Questions and Answers

In the watery light of 6:15 AM on Thursday, I hesitated before getting into my car.  I looked at the patch of dirt where I had planted some pea seeds a couple of weeks ago and saw the same nothing growing that I've seen every day since then.  In my scrubs, with my bag and my coffee and my ID badge and my supposedly grown-up grad school self, I started to cry.  My eyes filled and my chin quivered and I felt small and five years old again.  It felt like how every time you are disappointed as a child, it hits you and you go down.  Like falling from the monkey bars and the ground knocks the wind out of you so fast that you lay paralyzed on the dusty grass, waiting for your body to breathe again.
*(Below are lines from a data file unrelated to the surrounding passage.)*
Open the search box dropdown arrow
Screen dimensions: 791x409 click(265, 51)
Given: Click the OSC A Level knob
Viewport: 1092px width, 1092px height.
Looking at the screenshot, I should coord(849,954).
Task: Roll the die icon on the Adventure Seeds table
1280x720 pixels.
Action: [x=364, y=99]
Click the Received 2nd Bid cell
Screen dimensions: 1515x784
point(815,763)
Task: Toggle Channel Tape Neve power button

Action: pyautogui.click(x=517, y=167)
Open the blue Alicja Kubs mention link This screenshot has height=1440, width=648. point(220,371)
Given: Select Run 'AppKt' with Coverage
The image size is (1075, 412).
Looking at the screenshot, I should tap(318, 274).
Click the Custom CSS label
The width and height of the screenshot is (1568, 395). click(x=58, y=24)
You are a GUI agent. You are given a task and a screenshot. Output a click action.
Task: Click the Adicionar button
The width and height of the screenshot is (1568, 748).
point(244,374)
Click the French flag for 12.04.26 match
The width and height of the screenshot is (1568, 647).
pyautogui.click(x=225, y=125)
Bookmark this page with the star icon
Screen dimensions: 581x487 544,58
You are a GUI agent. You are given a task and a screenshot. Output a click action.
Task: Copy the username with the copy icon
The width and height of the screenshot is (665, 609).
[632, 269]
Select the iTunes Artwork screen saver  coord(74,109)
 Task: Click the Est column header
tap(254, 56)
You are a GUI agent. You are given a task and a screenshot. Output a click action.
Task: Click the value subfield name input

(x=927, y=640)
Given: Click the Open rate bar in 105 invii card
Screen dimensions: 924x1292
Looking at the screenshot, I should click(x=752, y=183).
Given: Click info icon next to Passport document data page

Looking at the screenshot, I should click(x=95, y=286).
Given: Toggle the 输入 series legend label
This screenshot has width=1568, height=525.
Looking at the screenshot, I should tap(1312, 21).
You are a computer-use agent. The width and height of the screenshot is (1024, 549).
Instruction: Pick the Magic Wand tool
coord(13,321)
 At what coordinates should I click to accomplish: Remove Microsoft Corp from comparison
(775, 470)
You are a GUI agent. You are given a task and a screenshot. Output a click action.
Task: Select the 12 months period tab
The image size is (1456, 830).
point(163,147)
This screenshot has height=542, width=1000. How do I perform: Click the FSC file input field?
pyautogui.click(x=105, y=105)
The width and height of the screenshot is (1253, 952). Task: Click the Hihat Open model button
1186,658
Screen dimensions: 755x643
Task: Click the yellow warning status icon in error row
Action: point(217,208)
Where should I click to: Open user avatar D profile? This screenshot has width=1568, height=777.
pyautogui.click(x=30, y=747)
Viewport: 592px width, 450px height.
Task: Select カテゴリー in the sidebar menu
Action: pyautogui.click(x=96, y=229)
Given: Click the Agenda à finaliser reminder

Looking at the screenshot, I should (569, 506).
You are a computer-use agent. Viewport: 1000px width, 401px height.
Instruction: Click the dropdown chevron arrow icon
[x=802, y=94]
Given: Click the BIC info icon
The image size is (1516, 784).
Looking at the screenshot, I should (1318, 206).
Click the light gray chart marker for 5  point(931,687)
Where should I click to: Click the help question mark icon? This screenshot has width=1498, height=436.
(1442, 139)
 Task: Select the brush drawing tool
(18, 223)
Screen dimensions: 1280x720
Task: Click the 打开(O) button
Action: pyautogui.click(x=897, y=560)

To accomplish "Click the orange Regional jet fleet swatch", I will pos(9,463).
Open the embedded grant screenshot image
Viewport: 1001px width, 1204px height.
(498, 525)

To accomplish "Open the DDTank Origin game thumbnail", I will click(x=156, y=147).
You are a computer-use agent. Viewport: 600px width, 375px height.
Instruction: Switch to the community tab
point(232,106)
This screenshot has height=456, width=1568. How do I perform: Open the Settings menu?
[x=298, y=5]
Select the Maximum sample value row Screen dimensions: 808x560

I've been twenty-five for a couple of months now.  I'm twenty-five, and sometimes I feel like my life is over.  Then, sometimes I feel like my life hasn't even begun and I look around in a bewildered panic, wondering how I got here and what the hell am I doing.  It's less about the difference between what I'm actually doing and what I thought I'd be doing, and more about the fact that I just really, really thought I'd have it all figured out by now.  Whatever "it" was, my five- and twelve- and eighteen-year-old self was positive that by now, I'd have the answers.  Apparently the Adult Answer Book fairy was laid off before February, because I never got my copy.

I can remember being twelve or fourteen and feeling like I was splitting in two, trying to figure out what and how and who to be.  I so very missed being little and wild and naked in barn boots chasing chickens and picking tomatoes.  I simultaneously wanted to be self-assured and athletic and capable and mature and I ached with the effort of my often futile attempts.  Adolescence, right?  Typical.  Except that I still feel that way.  All the time.  And I miss my family, and my old house, and my college friends, and some mythical moment way, way back in my life where I've convinced myself that either I had it all figured out or I didn't yet know how much I didn't know.

And then I feel like this for long enough and I want to shake myself like a rag doll and tell myself to build a bridge and get over it.  So I'm twenty-five.  And tomorrow I'm going to wake up and be fifty and I still won't have all the answers and by then the questions will have changed anyway.

But man, maybe I was onto something with chasing chickens naked in my barn boots.  Maybe that's the answer.

About that age.

3 comments:

Allison the Meep said...

Oh, my gosh. This photo is proof that you have always been so very cute.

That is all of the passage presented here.